Seriously you need to try these- they have been a major game-changer in our household. U-Lace is giving my readers 20% off using coupon code ALLDRESSEDUP on their website! PS- Mark Cuban made a deal on Shark Tank with U-Lace…and he knows a thing or two about sports and sneakers 🙂
Allow Them to Express Their Personality
I see so many children at the playground where we live shoved into stuffy designer clothes. Seriously? Did they pick out that uber-uncomfortable Burberry trench? My daughter adores anything with sparkles, pink or ruffles. Clothing is an expression of your personality and I firmly believe that kids should be allowed to express themselves through this medium (Within reason… crop tops for toddlers? Not in my house).
If children are allowed to help shop for their own clothing and select their outfit for the day, they will be more likely to dress themselves. Parents- remember that their clothing selection does not reflect your taste. If it did, I would be out of a job!
Since my son wears a uniform to school, shoes are the only item of clothing that isn’t regulated by the school. He customized his sneakers with U-Lace to represent The Hulk colors- pretty fabulous in my opinion!
Make Anything That Needs Fastening Easy
I sent my son to school with an adorable D-ring belt on the first day of school. It had whales printed on it and matched his uniform perfectly. Umm…forgot about the fact that he needed to use the bathroom throughout the day and had to ask his teacher for help getting his belt undone. #MomFail
He didn’t want to wear a belt after that, but his pants kept falling down. I had been wearing my Jelt Belt, a super stretchy, easy buckle belt, for a few years and wished they made them for kids. Finally, my prayers were answered in the form of an email from their PR team- Jelt Junior was born.
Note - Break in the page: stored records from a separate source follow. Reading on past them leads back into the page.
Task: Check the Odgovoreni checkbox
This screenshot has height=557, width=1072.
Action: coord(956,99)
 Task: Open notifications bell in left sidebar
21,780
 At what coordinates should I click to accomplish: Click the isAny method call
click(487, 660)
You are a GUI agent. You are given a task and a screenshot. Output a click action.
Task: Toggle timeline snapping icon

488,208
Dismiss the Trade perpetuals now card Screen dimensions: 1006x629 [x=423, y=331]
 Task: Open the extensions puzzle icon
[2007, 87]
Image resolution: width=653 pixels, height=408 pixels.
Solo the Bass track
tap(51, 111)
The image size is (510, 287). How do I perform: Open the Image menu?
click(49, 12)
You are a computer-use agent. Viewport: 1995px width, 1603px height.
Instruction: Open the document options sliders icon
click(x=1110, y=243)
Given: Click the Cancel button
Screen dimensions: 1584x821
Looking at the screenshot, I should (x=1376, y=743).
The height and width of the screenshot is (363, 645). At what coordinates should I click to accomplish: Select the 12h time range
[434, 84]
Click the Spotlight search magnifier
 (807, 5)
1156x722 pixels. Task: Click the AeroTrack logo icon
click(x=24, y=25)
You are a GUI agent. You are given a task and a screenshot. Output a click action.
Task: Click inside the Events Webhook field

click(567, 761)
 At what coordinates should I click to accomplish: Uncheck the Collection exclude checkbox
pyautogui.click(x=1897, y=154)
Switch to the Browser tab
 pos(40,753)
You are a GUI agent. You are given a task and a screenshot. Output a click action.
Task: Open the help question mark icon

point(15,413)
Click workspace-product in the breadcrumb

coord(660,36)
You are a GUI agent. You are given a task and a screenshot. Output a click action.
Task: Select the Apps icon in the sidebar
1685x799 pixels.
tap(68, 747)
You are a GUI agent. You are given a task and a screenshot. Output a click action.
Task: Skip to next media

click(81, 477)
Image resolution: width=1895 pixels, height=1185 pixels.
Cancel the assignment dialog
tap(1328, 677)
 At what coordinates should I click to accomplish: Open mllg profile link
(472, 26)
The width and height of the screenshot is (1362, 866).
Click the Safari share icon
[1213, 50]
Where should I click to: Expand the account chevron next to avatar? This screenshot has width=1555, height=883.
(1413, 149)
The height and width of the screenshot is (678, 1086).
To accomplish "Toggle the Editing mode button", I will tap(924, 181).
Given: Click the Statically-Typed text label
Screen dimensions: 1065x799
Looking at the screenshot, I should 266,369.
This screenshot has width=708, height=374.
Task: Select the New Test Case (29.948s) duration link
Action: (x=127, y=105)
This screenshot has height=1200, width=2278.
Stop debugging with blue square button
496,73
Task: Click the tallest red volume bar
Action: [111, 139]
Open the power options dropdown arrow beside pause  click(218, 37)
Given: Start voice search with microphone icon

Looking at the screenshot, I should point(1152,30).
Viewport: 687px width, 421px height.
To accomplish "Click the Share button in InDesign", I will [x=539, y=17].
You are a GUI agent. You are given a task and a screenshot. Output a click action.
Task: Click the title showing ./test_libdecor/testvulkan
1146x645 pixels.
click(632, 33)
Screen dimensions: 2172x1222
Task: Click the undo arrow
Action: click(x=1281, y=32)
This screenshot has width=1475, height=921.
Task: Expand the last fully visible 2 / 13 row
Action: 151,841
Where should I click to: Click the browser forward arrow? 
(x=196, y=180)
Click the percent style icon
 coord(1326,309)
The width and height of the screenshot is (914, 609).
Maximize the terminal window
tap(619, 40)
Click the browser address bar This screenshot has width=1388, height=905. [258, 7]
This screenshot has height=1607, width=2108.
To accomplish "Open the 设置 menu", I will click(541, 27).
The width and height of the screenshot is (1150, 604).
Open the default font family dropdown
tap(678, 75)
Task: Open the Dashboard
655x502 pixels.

They sent me a couple of belts to try out and my son and I were smitten from first fasten. A belt that he could operate himself, that grew with his size, and most importantly for him looked cool and sporty.
Use An Incentive
My kids usually get to watch TV only on the weekends, but I tell them that if they dress themselves and brush their teeth independently they are allowed to watch before school. I also tell them that the faster they accomplish these tasks the more TV time they have. A little incentive (bribery?) usually gets their bottoms in gear, and the thought of Wild Kratts before school is pretty sweet.
Have Kids Help Each Other
My daughter loves dresses and tights, but getting them on is quite the challenge. I have a million things to do in the AM, including pack lunch and actually get dressed myself. One morning my Charlotte came to me in tears because she couldn’t get her pants on by herself. I was in the shower so no help from me. I spied Bryson and asked if he could help her- yep, together they got the terrible tights on and were able to watch TV. This is the scene to which I came out of the shower; they were pretty darn proud:
Allowing your child to put their clothes on by themselves is a major step. Try not to step in and help if they aren’t frustrated. Yes, this might mean a few mis-buttoned buttons or a backward shirt, but they will be so proud that they DID IT THEMSELVES without you butting in to correct their work. Later, you can give them tips on how to tell front from back (tags!), how to put on tights easier (bunch them up in your hand with your thumbs inside the toe part), and the easiest way to button a shirt (start at the bottom to match up buttons easier).
Cheers to a little more independence from your little ones!
Disclosure: I received U-Lace and Jelt Belt for review purposes; all opinions are honest and my own as always!